Pair Corralation between BlackRock Capital and Affiliated Managers

Given the investment horizon of 90 days BlackRock Capital Allocation is expected to generate 0.28 times more return on investment than Affiliated Managers. However, BlackRock Capital Allocation is 3.59 times less risky than Affiliated Managers. It trades about 0.3 of its potential returns per unit of risk. Affiliated Managers Group is currently generating about -0.05 per unit of risk. If you would invest  1,554  in BlackRock Capital Allocation on August 28, 2024 and sell it today you would earn a total of  65.00  from holding BlackRock Capital Allocation or generate 4.18% return on investment over 90 days.
Time Period3 Months [change]
DirectionMoves Together 
StrengthWeak
Accuracy100.0%
ValuesDaily Returns

BlackRock Capital Allocation  vs.  Affiliated Managers Group

 Performance 
       Timeline  
BlackRock Capital 

Risk-Adjusted Performance

10 of 100

 
Weak
 
Strong
OK
Compared to the overall equity markets, risk-adjusted returns on investments in BlackRock Capital Allocation are ranked lower than 10 (%) of all global equities and portfolios over the last 90 days. In spite of comparatively stable basic indicators, BlackRock Capital is not utilizing all of its potentials. The current stock price uproar, may contribute to short-horizon losses for the private investors.
Affiliated Managers 

Risk-Adjusted Performance

7 of 100

 
Weak
 
Strong
OK
Compared to the overall equity markets, risk-adjusted returns on investments in Affiliated Managers Group are ranked lower than 7 (%) of all global equities and portfolios over the last 90 days. Despite nearly fragile primary indicators, Affiliated Managers may actually be approaching a critical reversion point that can send shares even higher in December 2024.
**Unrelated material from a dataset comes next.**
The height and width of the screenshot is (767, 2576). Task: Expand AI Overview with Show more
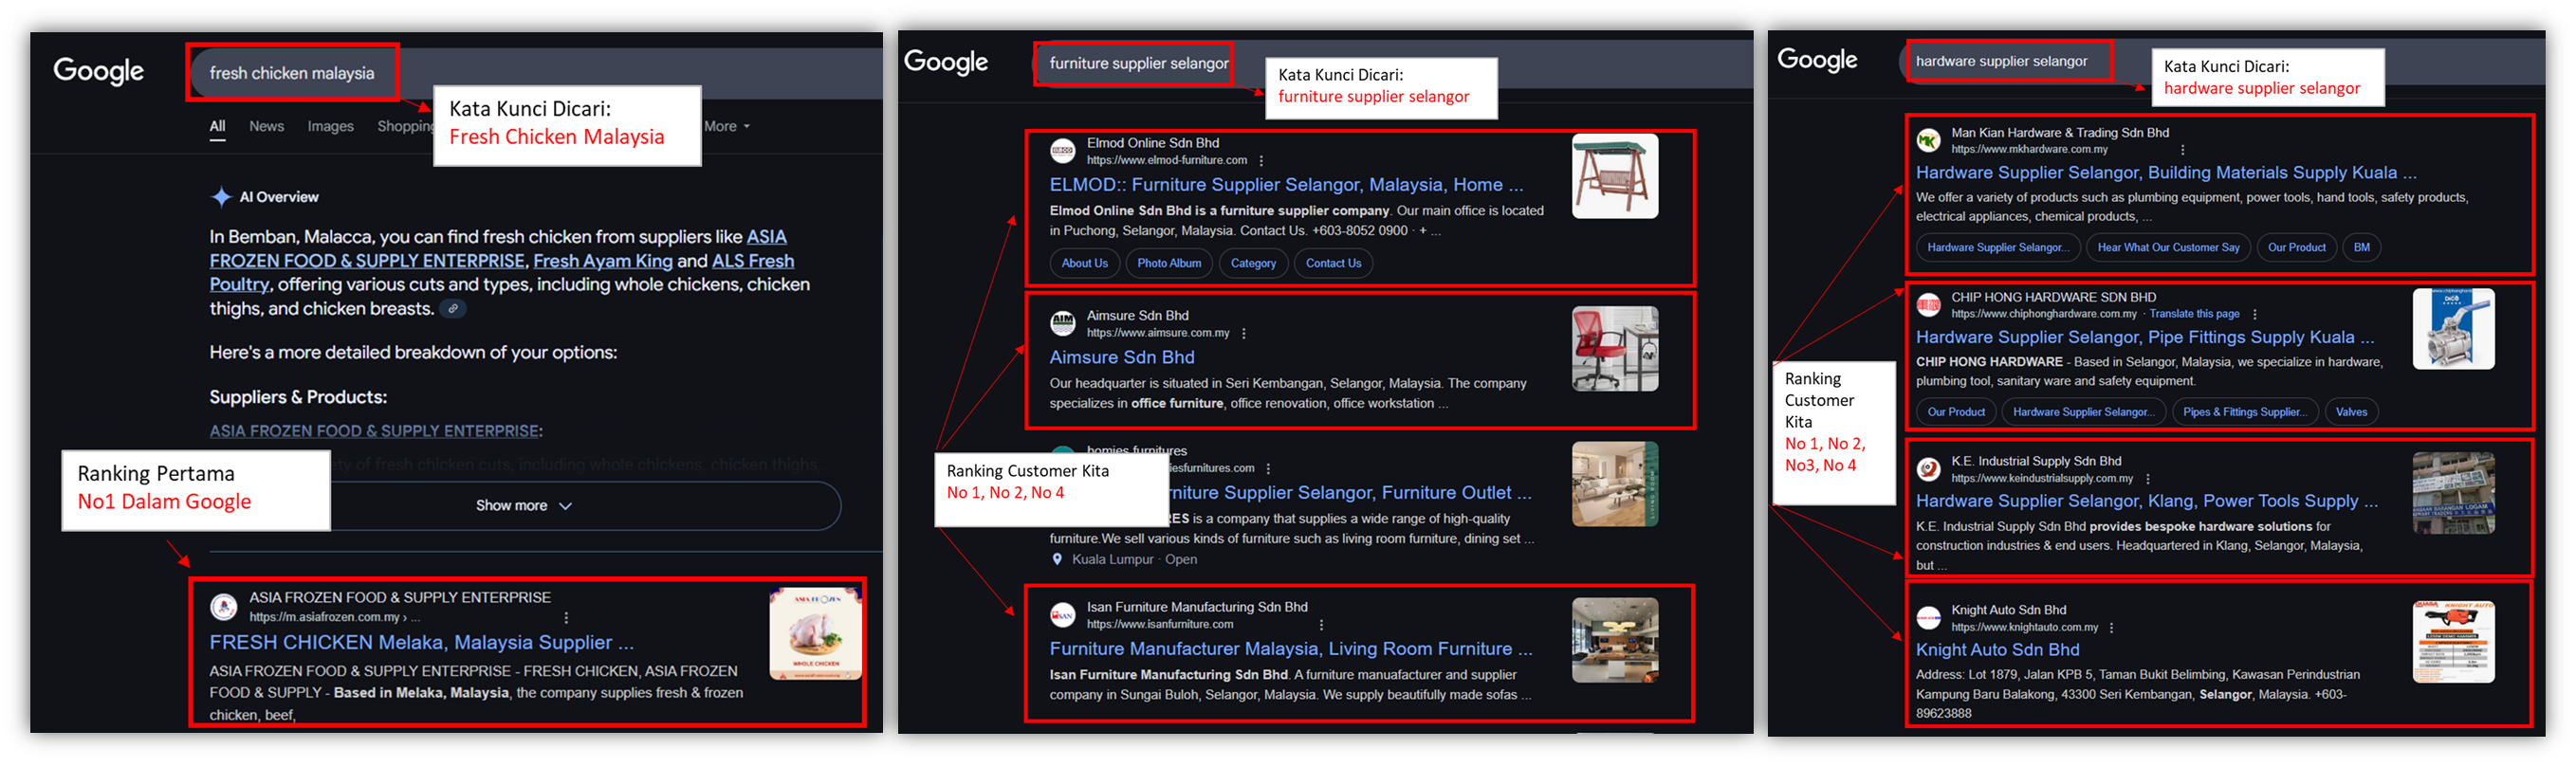point(523,506)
BlackRock Capital and Affiliated Managers Volatility Contrast

   Predicted Return Density   
       Returns  

Pair Trading with BlackRock Capital and Affiliated Managers

The main advantage of trading using opposite BlackRock Capital and Affiliated Managers positions is that it hedges away some unsystematic risk. Because of two separate transactions, even if BlackRock Capital position performs unexpectedly, Affiliated Managers can make up some of the losses. Pair trading also minimizes risk from directional movements in the market. For example, if an entire industry or sector drops because of unexpected headlines, the short position in Affiliated Managers will offset losses from the drop in Affiliated Managers' long position.
The idea behind BlackRock Capital Allocation and Affiliated Managers Group pairs trading is to make the combined position market-neutral, meaning the overall market's direction will not affect its win or loss (or potential downside or upside). This can be achieved by designing a pairs trade with two highly correlated stocks or equities that operate in a similar space or sector, making it possible to obtain profits through simple and relatively low-risk investment.
Check out your portfolio center.
Note that this page's information should be used as a complementary analysis to find the right mix of equity instruments to add to your existing portfolios or create a brand new portfolio. You can also try the Piotroski F Score module to get Piotroski F Score based on the binary analysis strategy of nine different fundamentals.